Many plants have seeds with ample sugars, fats, and/or protein, yet no nutritious or enticing exterior. Is the preferred evolutionary strategy falling to the ground and poisoning anything that dares to eat you?
Obviously spreading doesn't work if all of the seeds are eaten, but I've seen walnuts spread far and quite effectively (multiple saplings yearly) - presumably by crows failing to crack a nut, mice not eating some of their gatherings or similar methods.
BTW the fruity part of walnuts is definitely poisonous, as are the leaves and maybe even the wood, but the nuts are fine and nutritious.
From the article: "If a woman with only Neu5Ac sialic acids mated with a man who still expressed Neu5Gc, her immune system may have rejected that man’s sperm or the fetus that developed from it.
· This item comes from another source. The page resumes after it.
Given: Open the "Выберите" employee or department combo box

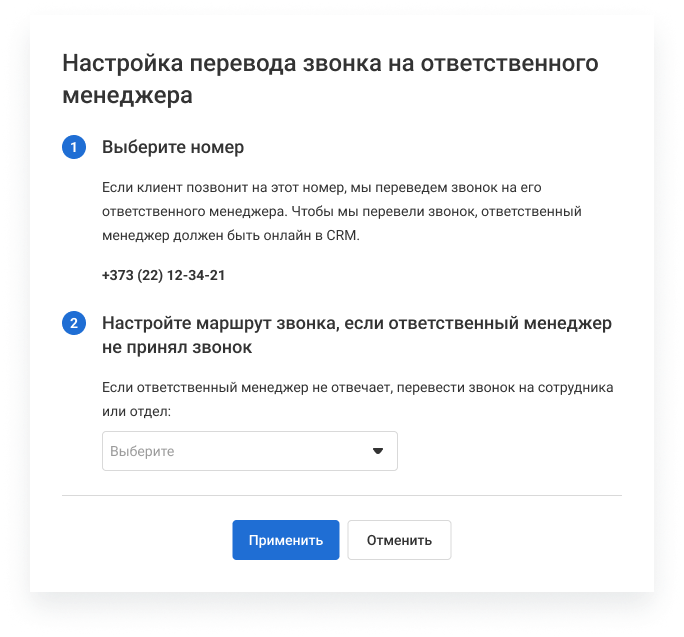Looking at the screenshot, I should pos(250,451).
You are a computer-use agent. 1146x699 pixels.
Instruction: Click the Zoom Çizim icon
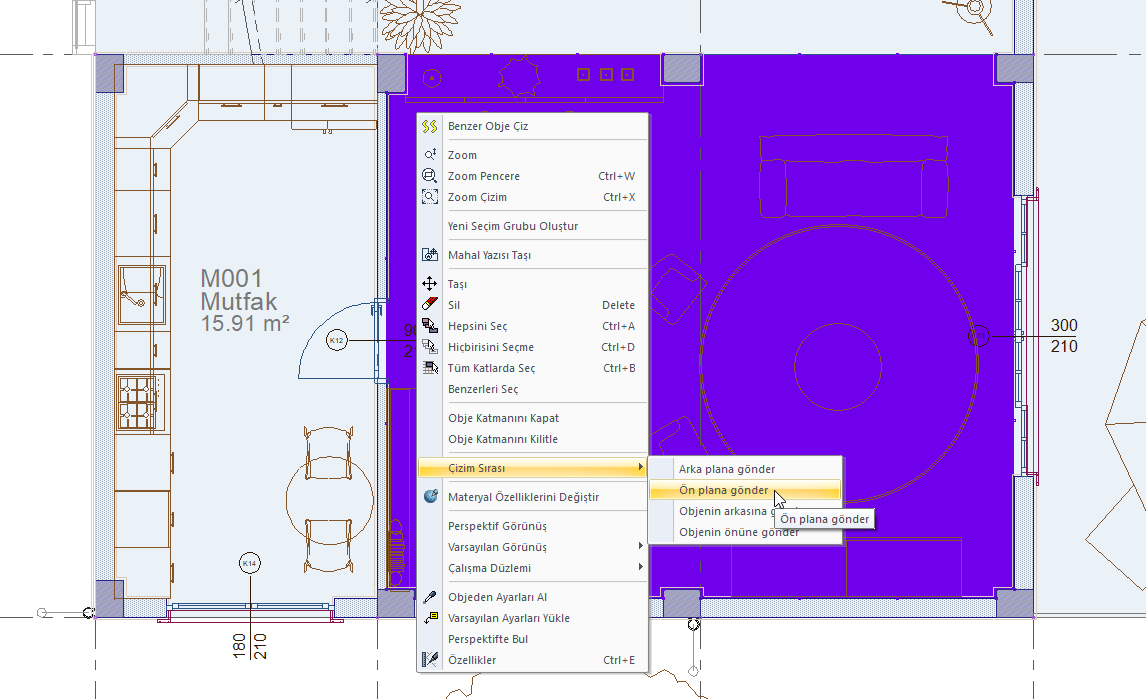(x=430, y=197)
This fertility barrier might have helped divide Homo populations into different species more than 2 million years ago, the researchers speculated."
If it was a single mutation with such a drastic effect on breed ability, how could the mutation have had a chance to spread?
I'd guess intoleration of Neu5Gc only came in later generations. Article says there were intense adjustments to the immune system after dropping Neu5Gc.
> The influenza A virus, shown in a stylized scanning electron microscopic image
That's a cg render with ultra shallow depth of field like in typical optical microscope. Scanning electron microscopes have depth of field in order of few feet. How can I take rest of the article seriously?
Having worked at a newspaper, someone in web production was likely asked to search a stock image site for "influenza virus" to illustrate the article, and the caption is copied directly from there. In this case, it looks like you can blame the folks at https://www.sciencesource.com/.
It'll be someone entirely separate from the folks who wrote the text.
It's hard to convince folks to read your article without the introductory image (even if it is irrelevant or out right misleading). Sad but not totally unexpected given our short span to focus on anythin in the ocean of "information".
Here you can find the "non stylised" Electron Microscope image from another paper:
They’re in every cell, and the biosynthesis pathway limits how many different combinations of linkages you can make. So how exactly is it that these pathogens have often such amazing specificity for particular cellular receptors, if we know they bind sialic acids?
The answer lies in higher order assemblies called clustered saccharide patches, proposed by Varki a few decades ago. This is when the proteins (or lipids) that the sugars are found on have a particular shape, which enhances the binding by the pathogen (or Siglec). They were theoretical for a long time, but right now we have the tools to be able to dissect this, and our lab has had some success finding evidence for this, and we’re using our capabilities to dissect Siglec specificites too.